ABOUT THIS TASK — Using the entries that follow, count the lines containing the word "from" and give that number by itself.

DATA FOR REVIEW —
++++++++
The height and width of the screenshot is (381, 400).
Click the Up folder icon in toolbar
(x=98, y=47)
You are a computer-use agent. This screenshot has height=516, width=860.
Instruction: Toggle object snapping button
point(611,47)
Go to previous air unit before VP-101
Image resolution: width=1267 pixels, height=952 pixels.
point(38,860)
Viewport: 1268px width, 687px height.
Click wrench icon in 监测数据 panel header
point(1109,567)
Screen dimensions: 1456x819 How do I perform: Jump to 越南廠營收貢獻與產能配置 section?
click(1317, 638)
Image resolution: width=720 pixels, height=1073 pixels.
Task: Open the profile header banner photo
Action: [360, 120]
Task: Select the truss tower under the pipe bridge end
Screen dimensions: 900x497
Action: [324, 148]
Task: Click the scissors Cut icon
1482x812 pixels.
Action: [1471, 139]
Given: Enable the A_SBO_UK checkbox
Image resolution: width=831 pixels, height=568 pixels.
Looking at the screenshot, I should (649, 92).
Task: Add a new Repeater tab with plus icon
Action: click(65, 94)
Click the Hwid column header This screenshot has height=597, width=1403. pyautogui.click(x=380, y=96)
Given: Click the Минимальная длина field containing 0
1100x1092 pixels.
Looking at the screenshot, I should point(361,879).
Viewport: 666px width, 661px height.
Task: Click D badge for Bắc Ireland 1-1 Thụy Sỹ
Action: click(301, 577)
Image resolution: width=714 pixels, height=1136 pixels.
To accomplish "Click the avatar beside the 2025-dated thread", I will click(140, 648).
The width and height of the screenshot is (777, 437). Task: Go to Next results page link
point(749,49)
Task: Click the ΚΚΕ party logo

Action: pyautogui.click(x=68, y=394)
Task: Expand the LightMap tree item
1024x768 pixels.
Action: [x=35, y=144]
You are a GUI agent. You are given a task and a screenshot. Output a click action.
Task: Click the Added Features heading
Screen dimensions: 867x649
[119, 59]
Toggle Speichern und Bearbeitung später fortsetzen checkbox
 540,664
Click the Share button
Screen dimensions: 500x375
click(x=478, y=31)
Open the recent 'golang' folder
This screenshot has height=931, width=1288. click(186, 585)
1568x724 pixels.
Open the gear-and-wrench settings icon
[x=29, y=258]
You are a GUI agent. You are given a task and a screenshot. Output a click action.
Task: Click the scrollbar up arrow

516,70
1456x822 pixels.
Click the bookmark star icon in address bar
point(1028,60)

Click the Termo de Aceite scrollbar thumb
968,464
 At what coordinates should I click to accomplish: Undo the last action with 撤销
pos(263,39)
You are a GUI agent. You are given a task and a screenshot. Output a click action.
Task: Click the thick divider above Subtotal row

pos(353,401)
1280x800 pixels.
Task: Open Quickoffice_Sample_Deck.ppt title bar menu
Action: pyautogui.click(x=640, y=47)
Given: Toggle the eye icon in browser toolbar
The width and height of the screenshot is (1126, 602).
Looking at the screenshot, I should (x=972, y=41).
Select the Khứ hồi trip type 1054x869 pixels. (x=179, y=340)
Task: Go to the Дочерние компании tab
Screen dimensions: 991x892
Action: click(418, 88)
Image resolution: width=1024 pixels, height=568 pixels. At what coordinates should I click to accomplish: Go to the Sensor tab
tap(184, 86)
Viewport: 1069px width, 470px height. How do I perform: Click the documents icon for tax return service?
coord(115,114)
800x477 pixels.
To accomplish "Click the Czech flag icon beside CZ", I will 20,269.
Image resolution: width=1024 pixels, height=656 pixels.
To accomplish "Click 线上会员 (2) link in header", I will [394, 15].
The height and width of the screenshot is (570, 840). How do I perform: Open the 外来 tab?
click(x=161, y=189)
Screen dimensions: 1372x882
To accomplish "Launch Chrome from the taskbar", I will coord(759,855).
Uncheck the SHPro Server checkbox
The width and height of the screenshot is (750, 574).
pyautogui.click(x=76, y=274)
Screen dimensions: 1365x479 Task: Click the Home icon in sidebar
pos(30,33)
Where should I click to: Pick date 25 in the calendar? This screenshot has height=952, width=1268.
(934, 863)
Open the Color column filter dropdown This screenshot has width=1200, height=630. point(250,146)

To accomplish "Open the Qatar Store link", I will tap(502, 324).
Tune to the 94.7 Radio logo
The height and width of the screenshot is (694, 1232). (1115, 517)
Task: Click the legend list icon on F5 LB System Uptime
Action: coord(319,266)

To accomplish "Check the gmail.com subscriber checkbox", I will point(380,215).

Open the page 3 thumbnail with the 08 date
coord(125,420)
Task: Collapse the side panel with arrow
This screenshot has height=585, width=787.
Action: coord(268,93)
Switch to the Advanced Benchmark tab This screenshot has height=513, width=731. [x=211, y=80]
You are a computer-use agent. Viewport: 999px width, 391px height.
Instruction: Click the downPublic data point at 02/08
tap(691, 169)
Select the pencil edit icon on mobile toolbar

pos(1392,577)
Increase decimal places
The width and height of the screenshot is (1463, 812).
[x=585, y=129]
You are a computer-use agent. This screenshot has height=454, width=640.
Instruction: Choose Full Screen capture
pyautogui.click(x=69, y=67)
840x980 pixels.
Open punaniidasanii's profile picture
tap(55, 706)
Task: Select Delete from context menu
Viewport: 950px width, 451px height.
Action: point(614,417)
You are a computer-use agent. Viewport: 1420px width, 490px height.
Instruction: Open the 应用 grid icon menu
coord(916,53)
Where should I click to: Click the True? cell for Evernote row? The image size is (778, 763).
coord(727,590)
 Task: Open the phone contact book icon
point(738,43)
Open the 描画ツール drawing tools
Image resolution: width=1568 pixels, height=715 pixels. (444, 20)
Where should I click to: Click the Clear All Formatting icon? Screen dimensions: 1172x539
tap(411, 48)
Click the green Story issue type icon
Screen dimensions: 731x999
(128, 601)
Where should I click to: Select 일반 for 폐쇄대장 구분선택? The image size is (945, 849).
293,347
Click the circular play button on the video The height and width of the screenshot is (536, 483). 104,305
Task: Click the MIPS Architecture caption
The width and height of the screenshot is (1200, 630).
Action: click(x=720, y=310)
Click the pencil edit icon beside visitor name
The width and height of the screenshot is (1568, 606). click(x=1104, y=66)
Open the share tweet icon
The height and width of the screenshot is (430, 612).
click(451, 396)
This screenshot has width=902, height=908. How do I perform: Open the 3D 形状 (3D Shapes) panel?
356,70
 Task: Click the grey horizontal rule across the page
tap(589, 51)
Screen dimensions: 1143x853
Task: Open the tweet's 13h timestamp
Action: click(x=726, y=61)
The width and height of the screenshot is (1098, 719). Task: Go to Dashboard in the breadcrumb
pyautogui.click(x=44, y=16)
++++++++
SOLUTION — 2